Share via


Best way to Delete the Data

Question

Wednesday, August 23, 2017 6:16 AM

  • Hello All,

    I am facing an issue while deleting the records in the tables. Please find below the scenario-

    There are around 34 tables and each table contains 50 million records (One clustered index) and I want to delete around 20 Million records in each table. We need to complete this entire process of deletion in 3 hours.

    So far I have tested these 2 approaches :

    1. Using While loop (50000 records per iteration ) (Issue-The whole process is taking too much time)
    2. Tried to delete the data in one go(Issue- Log file becomes very big in size ,which results in insufficient space )

malik

All replies (11)

Wednesday, August 23, 2017 6:29 AM | 1 vote

Issue-The whole process is taking too much time

Mainly you only have these 2 approaches and deleting lot of data takes some time, depedning on available Memory & IO storage performance.

A third approach to creat additional tables, copy over the data which should remain, drop old tables and rename new ones to old name; but that requires a lot of work and will also take a lot of time.

Olaf Helper

[ Blog] [ Xing] [ MVP]


Wednesday, August 23, 2017 9:35 AM | 1 vote

Hi malik,

According to your post, it seems that you want to find the fastest way of deleting large amount of data in the table. For this purpose, I have done some research about which way of deleting data is more effective. Well, I find some good article for you to choose. You may try to test these situations based on these articles.

1.Delete a Huge Amount of Data from a Table

https://social.technet.microsoft.com/wiki/contents/articles/20651.sql-server-delete-a-huge-amount-of-data-from-a-table.aspx

2.How to delete large data of table in SQL without log?

https://stackoverflow.com/questions/24213299/how-to-delete-large-data-of-table-in-sql-without-log

3.Deleting 1 millions rows in SQL Server

https://stackoverflow.com/questions/24785439/deleting-1-millions-rows-in-sql-server

4.Optimizing Delete on SQL Server

https://stackoverflow.com/questions/955435/optimizing-delete-on-sql-server

Hope these are useful to you.

Best Regards,

Will

MSDN Community Support
Please remember to click "Mark as Answer" the responses that resolved your issue, and to click "Unmark as Answer" if not. This can be beneficial to other community members reading this thread. If you have any compliments or complaints to MSDN Support, feel free to contact MSDNFSF@microsoft.com.


Wednesday, August 23, 2017 12:30 PM

If the database Recovery mode is set to FULL, you might try temporarily setting it to SIMPLE during the delete operation, which should cut down on some transaction logging overhead and speed up the delete operation.
##########
PROBLEM TO SOLVE - Quote the thread on deleting large amounts of data, starting with "1. Using While" and going on through "All replies (11)". The items that come next have no connection to the thread on deleting large amounts of data.
##########
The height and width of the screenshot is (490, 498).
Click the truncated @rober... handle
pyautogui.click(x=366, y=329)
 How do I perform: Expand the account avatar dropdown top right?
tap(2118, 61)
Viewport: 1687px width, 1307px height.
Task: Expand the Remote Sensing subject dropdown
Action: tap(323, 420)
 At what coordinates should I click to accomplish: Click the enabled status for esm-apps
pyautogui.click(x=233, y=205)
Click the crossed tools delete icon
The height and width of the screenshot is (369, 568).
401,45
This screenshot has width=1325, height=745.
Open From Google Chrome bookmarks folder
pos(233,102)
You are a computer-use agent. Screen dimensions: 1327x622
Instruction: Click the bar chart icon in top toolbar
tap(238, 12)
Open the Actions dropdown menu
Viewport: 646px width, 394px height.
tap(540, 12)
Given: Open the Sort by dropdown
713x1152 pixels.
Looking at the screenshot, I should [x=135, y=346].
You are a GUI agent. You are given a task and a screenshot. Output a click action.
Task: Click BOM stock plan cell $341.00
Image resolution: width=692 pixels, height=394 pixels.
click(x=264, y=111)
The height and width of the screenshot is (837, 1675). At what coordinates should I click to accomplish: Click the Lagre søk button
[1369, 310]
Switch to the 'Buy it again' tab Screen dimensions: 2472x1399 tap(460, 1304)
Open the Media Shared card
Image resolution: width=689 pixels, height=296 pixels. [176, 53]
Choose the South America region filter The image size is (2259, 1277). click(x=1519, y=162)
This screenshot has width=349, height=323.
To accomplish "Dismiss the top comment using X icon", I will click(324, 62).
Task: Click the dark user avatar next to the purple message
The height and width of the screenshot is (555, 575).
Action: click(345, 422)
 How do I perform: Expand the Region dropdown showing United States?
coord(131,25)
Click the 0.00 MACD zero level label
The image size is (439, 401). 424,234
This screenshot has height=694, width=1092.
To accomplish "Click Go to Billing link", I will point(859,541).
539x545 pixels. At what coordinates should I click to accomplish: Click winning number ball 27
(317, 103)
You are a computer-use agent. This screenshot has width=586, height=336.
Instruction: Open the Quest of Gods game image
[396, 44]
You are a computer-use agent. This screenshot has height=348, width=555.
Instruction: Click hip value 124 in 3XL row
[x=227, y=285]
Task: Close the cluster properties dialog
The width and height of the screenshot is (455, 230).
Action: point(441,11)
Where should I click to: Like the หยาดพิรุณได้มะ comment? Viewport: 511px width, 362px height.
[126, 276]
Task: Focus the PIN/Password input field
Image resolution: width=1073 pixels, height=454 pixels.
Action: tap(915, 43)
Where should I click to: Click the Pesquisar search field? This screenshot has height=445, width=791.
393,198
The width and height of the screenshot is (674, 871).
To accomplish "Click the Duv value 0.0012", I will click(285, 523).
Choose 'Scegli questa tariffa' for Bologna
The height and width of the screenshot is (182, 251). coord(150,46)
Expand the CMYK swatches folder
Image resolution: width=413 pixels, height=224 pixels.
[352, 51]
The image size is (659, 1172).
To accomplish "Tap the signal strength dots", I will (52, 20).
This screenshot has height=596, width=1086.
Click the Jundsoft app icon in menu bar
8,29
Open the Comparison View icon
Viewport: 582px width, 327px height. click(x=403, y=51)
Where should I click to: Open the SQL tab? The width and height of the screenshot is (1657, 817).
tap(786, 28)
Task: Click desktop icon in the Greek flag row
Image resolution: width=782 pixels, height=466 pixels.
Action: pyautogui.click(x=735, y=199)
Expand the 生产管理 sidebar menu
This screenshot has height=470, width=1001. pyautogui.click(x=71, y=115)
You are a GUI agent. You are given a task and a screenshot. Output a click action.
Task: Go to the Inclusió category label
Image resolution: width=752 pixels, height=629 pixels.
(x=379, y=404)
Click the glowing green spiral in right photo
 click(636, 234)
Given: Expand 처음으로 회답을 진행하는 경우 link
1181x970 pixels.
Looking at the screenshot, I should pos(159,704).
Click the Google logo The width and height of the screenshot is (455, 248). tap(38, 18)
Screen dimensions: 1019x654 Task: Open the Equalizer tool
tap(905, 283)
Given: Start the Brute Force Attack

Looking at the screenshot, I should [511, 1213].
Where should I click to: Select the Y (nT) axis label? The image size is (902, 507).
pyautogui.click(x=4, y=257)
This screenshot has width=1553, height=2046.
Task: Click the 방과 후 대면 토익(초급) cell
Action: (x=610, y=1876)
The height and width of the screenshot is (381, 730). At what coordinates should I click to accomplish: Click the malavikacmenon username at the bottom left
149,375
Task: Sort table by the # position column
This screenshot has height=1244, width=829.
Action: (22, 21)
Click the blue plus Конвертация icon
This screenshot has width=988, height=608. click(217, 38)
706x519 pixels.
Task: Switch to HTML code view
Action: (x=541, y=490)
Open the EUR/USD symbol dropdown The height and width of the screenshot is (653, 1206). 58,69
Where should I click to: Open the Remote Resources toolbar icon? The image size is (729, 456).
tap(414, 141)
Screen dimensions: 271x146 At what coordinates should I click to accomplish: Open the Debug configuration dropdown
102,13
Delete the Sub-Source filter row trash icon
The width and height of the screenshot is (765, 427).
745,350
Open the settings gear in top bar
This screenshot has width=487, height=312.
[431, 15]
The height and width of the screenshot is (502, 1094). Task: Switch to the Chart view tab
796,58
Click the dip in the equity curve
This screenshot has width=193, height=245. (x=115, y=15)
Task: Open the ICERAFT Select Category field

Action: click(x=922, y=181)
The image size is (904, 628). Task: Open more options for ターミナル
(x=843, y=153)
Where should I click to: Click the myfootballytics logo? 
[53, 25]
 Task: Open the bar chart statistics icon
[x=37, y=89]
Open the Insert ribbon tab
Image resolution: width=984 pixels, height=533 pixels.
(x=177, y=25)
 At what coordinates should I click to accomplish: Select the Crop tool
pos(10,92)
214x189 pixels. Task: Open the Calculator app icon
##########
TASK RESULT -
1. Using While loop (50000 records per iteration ) (Issue-The whole process is taking too much time)
    2. Tried to delete the data in one go(Issue- Log file becomes very big in size ,which results in insufficient space )

malik

All replies (11)